──────── DATA SHOWN ────────

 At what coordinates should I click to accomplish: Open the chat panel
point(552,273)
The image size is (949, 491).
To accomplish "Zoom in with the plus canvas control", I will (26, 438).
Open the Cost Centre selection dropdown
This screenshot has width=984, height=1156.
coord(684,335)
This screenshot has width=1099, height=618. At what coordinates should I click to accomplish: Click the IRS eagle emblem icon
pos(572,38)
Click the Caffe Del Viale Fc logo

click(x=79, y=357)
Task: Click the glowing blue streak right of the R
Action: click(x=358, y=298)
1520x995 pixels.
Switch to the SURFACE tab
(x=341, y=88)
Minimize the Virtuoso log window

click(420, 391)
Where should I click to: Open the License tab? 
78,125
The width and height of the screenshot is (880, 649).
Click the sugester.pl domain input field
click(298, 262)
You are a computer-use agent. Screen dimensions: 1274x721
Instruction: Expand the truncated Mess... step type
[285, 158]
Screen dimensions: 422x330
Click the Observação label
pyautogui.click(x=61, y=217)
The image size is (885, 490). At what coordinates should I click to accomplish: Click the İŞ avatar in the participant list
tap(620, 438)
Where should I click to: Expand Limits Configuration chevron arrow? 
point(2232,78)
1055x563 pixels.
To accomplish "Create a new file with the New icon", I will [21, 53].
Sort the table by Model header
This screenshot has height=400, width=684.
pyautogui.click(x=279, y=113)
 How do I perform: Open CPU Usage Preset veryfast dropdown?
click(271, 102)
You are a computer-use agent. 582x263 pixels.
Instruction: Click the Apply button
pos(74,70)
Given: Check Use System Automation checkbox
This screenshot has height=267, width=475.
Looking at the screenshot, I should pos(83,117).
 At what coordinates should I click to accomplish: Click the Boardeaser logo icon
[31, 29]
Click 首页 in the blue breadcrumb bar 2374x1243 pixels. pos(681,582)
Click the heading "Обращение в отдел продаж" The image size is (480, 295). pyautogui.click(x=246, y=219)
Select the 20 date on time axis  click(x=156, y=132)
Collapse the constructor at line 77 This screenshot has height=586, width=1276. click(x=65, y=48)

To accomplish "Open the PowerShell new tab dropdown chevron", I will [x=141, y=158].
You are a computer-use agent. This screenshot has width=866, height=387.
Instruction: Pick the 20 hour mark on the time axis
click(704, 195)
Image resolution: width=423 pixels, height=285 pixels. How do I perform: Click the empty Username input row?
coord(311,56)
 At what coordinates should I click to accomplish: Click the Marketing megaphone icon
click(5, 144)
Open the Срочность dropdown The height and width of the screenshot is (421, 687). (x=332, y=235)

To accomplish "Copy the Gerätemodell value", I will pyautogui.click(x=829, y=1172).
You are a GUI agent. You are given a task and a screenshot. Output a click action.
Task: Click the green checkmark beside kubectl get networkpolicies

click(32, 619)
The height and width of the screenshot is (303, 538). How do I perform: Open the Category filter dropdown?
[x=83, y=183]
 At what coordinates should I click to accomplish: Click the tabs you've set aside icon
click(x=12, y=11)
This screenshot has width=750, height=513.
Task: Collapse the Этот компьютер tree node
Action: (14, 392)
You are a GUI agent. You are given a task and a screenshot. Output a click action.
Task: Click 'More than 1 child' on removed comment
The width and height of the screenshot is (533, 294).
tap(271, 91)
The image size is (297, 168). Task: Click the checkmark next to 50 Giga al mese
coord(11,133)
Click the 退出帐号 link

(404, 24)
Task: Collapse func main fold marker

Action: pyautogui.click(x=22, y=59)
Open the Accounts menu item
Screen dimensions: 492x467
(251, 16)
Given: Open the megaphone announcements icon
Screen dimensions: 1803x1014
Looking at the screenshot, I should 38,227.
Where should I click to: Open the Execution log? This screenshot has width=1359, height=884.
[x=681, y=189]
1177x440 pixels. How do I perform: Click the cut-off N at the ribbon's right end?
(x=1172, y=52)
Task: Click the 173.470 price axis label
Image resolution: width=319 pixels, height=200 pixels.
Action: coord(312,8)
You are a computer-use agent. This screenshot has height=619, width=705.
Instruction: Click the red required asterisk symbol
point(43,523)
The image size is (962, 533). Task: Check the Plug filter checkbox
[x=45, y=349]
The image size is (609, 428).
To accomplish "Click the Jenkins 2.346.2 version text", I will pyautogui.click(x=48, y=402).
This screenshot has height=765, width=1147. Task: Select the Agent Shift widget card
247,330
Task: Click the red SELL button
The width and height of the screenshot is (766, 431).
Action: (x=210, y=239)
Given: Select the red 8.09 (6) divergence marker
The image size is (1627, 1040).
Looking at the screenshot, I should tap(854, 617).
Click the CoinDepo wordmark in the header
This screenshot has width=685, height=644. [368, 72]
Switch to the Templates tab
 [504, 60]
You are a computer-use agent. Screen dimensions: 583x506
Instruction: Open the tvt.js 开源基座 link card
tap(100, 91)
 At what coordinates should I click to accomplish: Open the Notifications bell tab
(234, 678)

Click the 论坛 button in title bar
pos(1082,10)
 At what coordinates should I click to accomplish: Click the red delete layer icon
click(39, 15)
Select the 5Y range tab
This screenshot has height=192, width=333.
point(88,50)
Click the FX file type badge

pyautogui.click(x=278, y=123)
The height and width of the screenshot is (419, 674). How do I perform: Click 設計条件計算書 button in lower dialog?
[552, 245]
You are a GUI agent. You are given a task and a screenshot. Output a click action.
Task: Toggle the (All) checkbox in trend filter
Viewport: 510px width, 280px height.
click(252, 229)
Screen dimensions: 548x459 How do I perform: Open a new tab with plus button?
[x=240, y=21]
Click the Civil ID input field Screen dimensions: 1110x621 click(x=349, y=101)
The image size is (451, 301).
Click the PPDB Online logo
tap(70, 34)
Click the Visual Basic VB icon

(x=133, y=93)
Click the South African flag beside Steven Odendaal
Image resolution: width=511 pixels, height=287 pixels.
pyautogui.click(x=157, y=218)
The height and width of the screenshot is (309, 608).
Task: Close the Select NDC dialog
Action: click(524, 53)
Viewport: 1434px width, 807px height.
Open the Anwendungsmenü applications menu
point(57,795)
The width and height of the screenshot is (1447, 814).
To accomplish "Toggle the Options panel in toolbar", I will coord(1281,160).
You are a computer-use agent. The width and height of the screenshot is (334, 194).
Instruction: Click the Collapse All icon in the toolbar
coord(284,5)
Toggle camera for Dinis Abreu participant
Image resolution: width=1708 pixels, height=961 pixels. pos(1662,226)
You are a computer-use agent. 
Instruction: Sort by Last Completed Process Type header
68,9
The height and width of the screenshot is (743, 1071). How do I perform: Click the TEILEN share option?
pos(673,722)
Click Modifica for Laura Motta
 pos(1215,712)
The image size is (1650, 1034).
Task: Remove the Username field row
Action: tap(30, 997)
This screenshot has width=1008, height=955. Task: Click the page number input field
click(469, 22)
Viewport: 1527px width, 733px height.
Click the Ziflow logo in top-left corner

────────

▸ DIRECTIONS: Please copy the listing above, substituting "screen navigation assistant" for "computer-use agent" and keeping everything else the same.

▸ FINISHED TASK:
 At what coordinates should I click to accomplish: Open the chat panel
point(552,273)
The image size is (949, 491).
To accomplish "Zoom in with the plus canvas control", I will (26, 438).
Open the Cost Centre selection dropdown
This screenshot has width=984, height=1156.
coord(684,335)
This screenshot has width=1099, height=618. At what coordinates should I click to accomplish: Click the IRS eagle emblem icon
pos(572,38)
Click the Caffe Del Viale Fc logo

click(x=79, y=357)
Task: Click the glowing blue streak right of the R
Action: click(x=358, y=298)
1520x995 pixels.
Switch to the SURFACE tab
(x=341, y=88)
Minimize the Virtuoso log window

click(420, 391)
Where should I click to: Open the License tab? 
78,125
The width and height of the screenshot is (880, 649).
Click the sugester.pl domain input field
click(298, 262)
You are a screen navigation assistant. Screen dimensions: 1274x721
Instruction: Expand the truncated Mess... step type
[285, 158]
Screen dimensions: 422x330
Click the Observação label
pyautogui.click(x=61, y=217)
The image size is (885, 490). At what coordinates should I click to accomplish: Click the İŞ avatar in the participant list
tap(620, 438)
Where should I click to: Expand Limits Configuration chevron arrow? 
point(2232,78)
1055x563 pixels.
To accomplish "Create a new file with the New icon", I will [21, 53].
Sort the table by Model header
This screenshot has height=400, width=684.
pyautogui.click(x=279, y=113)
 How do I perform: Open CPU Usage Preset veryfast dropdown?
click(271, 102)
You are a screen navigation assistant. 582x263 pixels.
Instruction: Click the Apply button
pos(74,70)
Given: Check Use System Automation checkbox
This screenshot has height=267, width=475.
Looking at the screenshot, I should pos(83,117).
 At what coordinates should I click to accomplish: Click the Boardeaser logo icon
[31, 29]
Click 首页 in the blue breadcrumb bar 2374x1243 pixels. pos(681,582)
Click the heading "Обращение в отдел продаж" The image size is (480, 295). pyautogui.click(x=246, y=219)
Select the 20 date on time axis  click(x=156, y=132)
Collapse the constructor at line 77 This screenshot has height=586, width=1276. click(x=65, y=48)

To accomplish "Open the PowerShell new tab dropdown chevron", I will [x=141, y=158].
You are a screen navigation assistant. This screenshot has width=866, height=387.
Instruction: Pick the 20 hour mark on the time axis
click(704, 195)
Image resolution: width=423 pixels, height=285 pixels. How do I perform: Click the empty Username input row?
coord(311,56)
 At what coordinates should I click to accomplish: Click the Marketing megaphone icon
click(5, 144)
Open the Срочность dropdown The height and width of the screenshot is (421, 687). (x=332, y=235)

To accomplish "Copy the Gerätemodell value", I will pyautogui.click(x=829, y=1172).
You are a GUI agent. You are given a task and a screenshot. Output a click action.
Task: Click the green checkmark beside kubectl get networkpolicies

click(32, 619)
The height and width of the screenshot is (303, 538). How do I perform: Open the Category filter dropdown?
[x=83, y=183]
 At what coordinates should I click to accomplish: Click the tabs you've set aside icon
click(x=12, y=11)
This screenshot has width=750, height=513.
Task: Collapse the Этот компьютер tree node
Action: (14, 392)
You are a GUI agent. You are given a task and a screenshot. Output a click action.
Task: Click 'More than 1 child' on removed comment
The width and height of the screenshot is (533, 294).
tap(271, 91)
The image size is (297, 168). Task: Click the checkmark next to 50 Giga al mese
coord(11,133)
Click the 退出帐号 link

(404, 24)
Task: Collapse func main fold marker

Action: pyautogui.click(x=22, y=59)
Open the Accounts menu item
Screen dimensions: 492x467
(251, 16)
Given: Open the megaphone announcements icon
Screen dimensions: 1803x1014
Looking at the screenshot, I should 38,227.
Where should I click to: Open the Execution log? This screenshot has width=1359, height=884.
[x=681, y=189]
1177x440 pixels. How do I perform: Click the cut-off N at the ribbon's right end?
(x=1172, y=52)
Task: Click the 173.470 price axis label
Image resolution: width=319 pixels, height=200 pixels.
Action: coord(312,8)
You are a screen navigation assistant. This screenshot has height=619, width=705.
Instruction: Click the red required asterisk symbol
point(43,523)
The image size is (962, 533). Task: Check the Plug filter checkbox
[x=45, y=349]
The image size is (609, 428).
To accomplish "Click the Jenkins 2.346.2 version text", I will pyautogui.click(x=48, y=402).
This screenshot has height=765, width=1147. Task: Select the Agent Shift widget card
247,330
Task: Click the red SELL button
The width and height of the screenshot is (766, 431).
Action: (x=210, y=239)
Given: Select the red 8.09 (6) divergence marker
The image size is (1627, 1040).
Looking at the screenshot, I should tap(854, 617).
Click the CoinDepo wordmark in the header
This screenshot has width=685, height=644. [368, 72]
Switch to the Templates tab
 [504, 60]
You are a screen navigation assistant. Screen dimensions: 583x506
Instruction: Open the tvt.js 开源基座 link card
tap(100, 91)
 At what coordinates should I click to accomplish: Open the Notifications bell tab
(234, 678)

Click the 论坛 button in title bar
pos(1082,10)
 At what coordinates should I click to accomplish: Click the red delete layer icon
click(39, 15)
Select the 5Y range tab
This screenshot has height=192, width=333.
point(88,50)
Click the FX file type badge

pyautogui.click(x=278, y=123)
The height and width of the screenshot is (419, 674). How do I perform: Click 設計条件計算書 button in lower dialog?
[552, 245]
You are a GUI agent. You are given a task and a screenshot. Output a click action.
Task: Toggle the (All) checkbox in trend filter
Viewport: 510px width, 280px height.
click(252, 229)
Screen dimensions: 548x459 How do I perform: Open a new tab with plus button?
[x=240, y=21]
Click the Civil ID input field Screen dimensions: 1110x621 click(x=349, y=101)
The image size is (451, 301).
Click the PPDB Online logo
tap(70, 34)
Click the Visual Basic VB icon

(x=133, y=93)
Click the South African flag beside Steven Odendaal
Image resolution: width=511 pixels, height=287 pixels.
pyautogui.click(x=157, y=218)
The height and width of the screenshot is (309, 608).
Task: Close the Select NDC dialog
Action: click(524, 53)
Viewport: 1434px width, 807px height.
Open the Anwendungsmenü applications menu
point(57,795)
The width and height of the screenshot is (1447, 814).
To accomplish "Toggle the Options panel in toolbar", I will coord(1281,160).
You are a screen navigation assistant. The width and height of the screenshot is (334, 194).
Instruction: Click the Collapse All icon in the toolbar
coord(284,5)
Toggle camera for Dinis Abreu participant
Image resolution: width=1708 pixels, height=961 pixels. pos(1662,226)
You are a screen navigation assistant. 
Instruction: Sort by Last Completed Process Type header
68,9
The height and width of the screenshot is (743, 1071). How do I perform: Click the TEILEN share option?
pos(673,722)
Click Modifica for Laura Motta
 pos(1215,712)
The image size is (1650, 1034).
Task: Remove the Username field row
Action: tap(30, 997)
This screenshot has width=1008, height=955. Task: Click the page number input field
click(469, 22)
Viewport: 1527px width, 733px height.
Click the Ziflow logo in top-left corner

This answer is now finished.